## EXERCISE REQUIREMENTS
Select the lines below containing the word "card".

## TASK DATA
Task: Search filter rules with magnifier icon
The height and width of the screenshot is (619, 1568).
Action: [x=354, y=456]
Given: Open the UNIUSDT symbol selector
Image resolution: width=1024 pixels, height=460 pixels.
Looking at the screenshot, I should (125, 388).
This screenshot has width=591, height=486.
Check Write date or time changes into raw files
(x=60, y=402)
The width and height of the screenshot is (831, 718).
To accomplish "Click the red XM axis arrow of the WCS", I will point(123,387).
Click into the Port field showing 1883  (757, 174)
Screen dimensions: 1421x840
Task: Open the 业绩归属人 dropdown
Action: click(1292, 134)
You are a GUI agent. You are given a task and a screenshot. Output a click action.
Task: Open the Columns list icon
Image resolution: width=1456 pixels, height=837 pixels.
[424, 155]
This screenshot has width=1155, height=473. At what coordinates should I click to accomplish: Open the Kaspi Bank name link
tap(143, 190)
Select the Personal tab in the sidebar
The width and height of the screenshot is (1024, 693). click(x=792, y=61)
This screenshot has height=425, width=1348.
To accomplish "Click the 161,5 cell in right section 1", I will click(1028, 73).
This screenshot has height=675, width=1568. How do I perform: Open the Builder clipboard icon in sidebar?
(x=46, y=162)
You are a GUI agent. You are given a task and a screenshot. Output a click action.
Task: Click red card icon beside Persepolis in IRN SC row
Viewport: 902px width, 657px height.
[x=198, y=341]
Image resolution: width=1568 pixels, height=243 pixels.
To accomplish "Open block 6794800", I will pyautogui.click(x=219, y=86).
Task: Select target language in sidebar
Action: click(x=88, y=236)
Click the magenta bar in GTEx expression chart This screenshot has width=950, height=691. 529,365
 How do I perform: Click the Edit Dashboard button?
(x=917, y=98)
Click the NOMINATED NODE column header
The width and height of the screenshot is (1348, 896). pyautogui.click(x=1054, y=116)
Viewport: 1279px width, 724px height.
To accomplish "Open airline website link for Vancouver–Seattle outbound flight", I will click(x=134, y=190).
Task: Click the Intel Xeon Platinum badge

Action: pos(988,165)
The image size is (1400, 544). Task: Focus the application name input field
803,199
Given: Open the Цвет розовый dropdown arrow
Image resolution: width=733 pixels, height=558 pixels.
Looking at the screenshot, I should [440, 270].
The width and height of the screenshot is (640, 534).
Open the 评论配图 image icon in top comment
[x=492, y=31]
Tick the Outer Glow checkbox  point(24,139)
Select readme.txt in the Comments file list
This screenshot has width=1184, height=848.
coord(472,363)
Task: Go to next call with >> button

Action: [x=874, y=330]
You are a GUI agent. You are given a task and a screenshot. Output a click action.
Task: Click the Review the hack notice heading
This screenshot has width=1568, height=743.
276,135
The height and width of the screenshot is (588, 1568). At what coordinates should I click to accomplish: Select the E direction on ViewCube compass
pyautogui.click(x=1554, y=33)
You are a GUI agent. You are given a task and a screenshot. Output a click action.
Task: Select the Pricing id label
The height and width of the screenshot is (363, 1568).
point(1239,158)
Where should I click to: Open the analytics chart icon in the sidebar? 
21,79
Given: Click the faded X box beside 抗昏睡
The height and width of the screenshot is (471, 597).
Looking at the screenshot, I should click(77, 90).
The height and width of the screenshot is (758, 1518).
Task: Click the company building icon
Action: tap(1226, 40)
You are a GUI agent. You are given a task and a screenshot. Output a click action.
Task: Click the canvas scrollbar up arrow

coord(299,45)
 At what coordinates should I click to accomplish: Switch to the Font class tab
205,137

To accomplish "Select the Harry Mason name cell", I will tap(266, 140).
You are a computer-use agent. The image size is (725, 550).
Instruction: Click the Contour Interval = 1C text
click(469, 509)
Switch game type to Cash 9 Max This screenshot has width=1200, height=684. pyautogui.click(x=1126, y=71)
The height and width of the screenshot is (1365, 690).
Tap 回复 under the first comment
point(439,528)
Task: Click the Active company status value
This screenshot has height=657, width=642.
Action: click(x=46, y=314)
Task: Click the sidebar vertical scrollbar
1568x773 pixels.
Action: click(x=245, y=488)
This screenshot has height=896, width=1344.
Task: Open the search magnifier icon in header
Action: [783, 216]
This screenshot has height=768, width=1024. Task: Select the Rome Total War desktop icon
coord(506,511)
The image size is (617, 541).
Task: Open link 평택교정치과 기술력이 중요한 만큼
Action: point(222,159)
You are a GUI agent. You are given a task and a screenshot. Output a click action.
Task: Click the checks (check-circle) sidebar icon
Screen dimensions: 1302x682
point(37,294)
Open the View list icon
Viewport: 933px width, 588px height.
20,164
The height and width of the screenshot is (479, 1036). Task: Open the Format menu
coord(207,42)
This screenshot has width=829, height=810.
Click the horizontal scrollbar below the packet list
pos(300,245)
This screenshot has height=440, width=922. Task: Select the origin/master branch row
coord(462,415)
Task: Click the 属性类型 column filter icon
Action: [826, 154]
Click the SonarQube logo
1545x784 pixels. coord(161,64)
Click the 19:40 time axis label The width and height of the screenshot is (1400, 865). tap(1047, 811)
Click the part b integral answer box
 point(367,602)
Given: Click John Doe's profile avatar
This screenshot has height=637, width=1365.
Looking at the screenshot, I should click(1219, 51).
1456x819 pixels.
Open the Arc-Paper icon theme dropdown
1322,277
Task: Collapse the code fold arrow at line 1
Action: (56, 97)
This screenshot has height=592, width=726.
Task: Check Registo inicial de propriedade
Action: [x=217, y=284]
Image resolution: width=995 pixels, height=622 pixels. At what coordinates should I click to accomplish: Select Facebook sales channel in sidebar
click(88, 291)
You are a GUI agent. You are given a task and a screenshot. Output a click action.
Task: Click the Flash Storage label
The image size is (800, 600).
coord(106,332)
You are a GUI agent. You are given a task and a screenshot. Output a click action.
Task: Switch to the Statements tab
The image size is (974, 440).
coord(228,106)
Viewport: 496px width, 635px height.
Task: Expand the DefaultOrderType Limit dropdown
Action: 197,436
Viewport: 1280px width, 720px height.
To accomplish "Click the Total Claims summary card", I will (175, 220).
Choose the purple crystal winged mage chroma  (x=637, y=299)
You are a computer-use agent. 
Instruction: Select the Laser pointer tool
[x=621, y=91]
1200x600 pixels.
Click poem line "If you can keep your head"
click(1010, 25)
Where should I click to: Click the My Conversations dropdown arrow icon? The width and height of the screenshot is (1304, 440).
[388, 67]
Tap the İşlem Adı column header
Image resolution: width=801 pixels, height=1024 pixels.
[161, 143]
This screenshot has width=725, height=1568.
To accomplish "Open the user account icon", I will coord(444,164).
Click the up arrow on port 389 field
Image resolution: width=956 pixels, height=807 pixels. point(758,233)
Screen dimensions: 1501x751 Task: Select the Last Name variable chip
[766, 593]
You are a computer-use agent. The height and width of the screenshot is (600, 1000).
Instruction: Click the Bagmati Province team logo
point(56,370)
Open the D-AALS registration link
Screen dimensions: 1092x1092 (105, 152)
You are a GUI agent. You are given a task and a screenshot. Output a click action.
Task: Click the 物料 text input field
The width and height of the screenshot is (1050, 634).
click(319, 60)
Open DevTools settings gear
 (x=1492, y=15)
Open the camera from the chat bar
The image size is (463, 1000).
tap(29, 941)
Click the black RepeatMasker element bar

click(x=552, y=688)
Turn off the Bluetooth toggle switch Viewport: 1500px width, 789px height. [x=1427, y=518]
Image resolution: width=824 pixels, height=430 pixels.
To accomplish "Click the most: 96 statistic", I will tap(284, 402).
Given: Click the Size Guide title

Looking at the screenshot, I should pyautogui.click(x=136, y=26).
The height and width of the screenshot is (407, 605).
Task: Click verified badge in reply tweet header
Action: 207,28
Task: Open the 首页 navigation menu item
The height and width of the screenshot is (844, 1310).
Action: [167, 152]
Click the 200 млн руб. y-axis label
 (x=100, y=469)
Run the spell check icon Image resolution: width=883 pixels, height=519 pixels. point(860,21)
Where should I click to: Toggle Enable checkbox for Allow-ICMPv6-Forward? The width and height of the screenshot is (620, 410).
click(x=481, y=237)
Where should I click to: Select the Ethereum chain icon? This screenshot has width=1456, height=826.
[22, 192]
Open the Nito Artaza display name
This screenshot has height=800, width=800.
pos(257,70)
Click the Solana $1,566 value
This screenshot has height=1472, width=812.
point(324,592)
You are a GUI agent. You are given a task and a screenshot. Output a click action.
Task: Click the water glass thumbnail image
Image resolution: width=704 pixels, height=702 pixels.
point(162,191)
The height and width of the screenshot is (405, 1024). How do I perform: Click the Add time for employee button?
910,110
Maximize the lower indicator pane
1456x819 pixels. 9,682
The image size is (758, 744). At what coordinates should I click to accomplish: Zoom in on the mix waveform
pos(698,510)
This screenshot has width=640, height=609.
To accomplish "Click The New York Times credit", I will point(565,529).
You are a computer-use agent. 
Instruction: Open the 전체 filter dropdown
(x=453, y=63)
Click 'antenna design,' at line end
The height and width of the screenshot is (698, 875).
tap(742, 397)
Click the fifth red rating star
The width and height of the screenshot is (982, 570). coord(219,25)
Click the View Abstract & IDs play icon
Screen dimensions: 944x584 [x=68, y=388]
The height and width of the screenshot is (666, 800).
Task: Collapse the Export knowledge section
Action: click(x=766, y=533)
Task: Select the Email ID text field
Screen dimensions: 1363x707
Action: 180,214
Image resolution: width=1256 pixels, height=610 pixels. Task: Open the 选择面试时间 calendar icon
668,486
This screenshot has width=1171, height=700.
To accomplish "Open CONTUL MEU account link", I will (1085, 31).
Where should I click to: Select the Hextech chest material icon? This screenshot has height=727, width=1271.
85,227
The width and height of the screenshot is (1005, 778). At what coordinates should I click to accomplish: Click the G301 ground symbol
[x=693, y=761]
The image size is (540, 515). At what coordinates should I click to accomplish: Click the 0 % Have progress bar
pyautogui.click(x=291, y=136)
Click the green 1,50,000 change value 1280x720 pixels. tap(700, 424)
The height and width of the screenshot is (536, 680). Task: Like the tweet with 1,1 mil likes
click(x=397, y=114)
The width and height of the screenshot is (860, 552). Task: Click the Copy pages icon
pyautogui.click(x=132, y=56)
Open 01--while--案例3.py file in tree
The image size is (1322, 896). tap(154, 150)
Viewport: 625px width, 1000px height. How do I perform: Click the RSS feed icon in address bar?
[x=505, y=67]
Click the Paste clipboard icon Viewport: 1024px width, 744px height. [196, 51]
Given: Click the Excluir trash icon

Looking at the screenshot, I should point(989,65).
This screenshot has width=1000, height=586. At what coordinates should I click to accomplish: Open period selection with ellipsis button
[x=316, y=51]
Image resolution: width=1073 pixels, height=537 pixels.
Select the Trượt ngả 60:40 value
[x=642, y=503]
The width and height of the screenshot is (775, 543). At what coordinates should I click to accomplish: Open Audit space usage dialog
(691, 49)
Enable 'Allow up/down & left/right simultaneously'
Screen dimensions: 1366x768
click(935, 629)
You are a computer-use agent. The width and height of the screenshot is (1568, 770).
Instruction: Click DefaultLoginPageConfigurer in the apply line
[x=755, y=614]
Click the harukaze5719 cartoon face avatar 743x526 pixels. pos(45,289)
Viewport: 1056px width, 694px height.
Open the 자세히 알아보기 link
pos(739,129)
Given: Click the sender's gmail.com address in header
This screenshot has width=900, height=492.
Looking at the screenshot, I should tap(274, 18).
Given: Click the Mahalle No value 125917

## EXERCISE RESULT
Task: Click red card icon beside Persepolis in IRN SC row
To accomplish "Click the Total Claims summary card", I will (175, 220).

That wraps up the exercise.